Bei MIAAS kommen MDS und GBFS zum Einsatz.

Ein Dashboard für Mobility Intelligence bietet Städten und nachgeordneten Stellen einen zentralen Datenzugang und stellt gleichzeitig die benötigten Analysewerkzeuge zur Verfügung. Mit diesen soll eine datengetriebene Entscheidungsfindung zur Planung der Gesamtmobilität ermöglicht werden. Als weitere Kernkomponente ermöglicht MIAAS die Bereitstellung von regulatorischen Informationen für Shared-Mobility-Anbieter.

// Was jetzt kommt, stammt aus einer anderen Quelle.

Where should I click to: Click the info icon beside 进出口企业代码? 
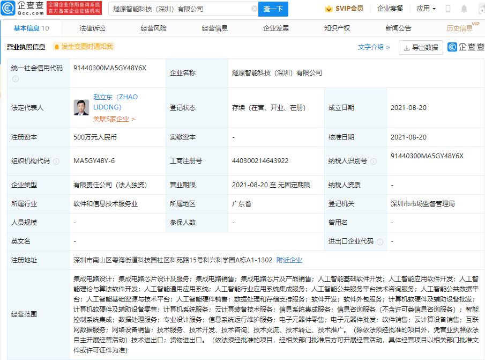coord(379,241)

Dies soll eine zielgerichtete Steuerung einer Vielzahl an Anbietern mit großen Flotten erleichtern.

Zusammenfassung 

Shared-Mobility-Angebote können zu einem zentralen Bestandteil der Mobilitätswende werden. Die wachsende Anzahl von Anbietern mit immer größeren Flotten stellt Städte jedoch bereits heute vor große Herausforderungen und erschwert die Steuerung der Gesamtmobilität im ohnehin schon engen urbanen Raum zusätzlich. Die von den Flotten generierten Datenmengen bieten die Chance, Städte bei diesen Herausforderungen zu unterstützen. Die Datenbasis wird derzeit jedoch kaum genutzt, da keine einheitliche Zugriffsmöglichkeit besteht und geeignete Werkzeuge zur Nutzbarmachung fehlen. Hier können Datenstandards wie MDS und GBFS Städten helfen, Mobilitätsdaten angebotsübergreifend lokal zu nutzen und gleichzeitig regulatorische Informationen für Anbieter bereitzustellen. MIAAS schafft aus diesem Grund eine Plattform zur Entscheidungsfindung mit Mobilitätsdaten und hat als Ziel Städte dabei zu unterstützen Shared Mobility in enger Verzahnung mit dem ÖPNV als einen zentralen Bestandteil der Mobilitätsstrategie zu etablieren.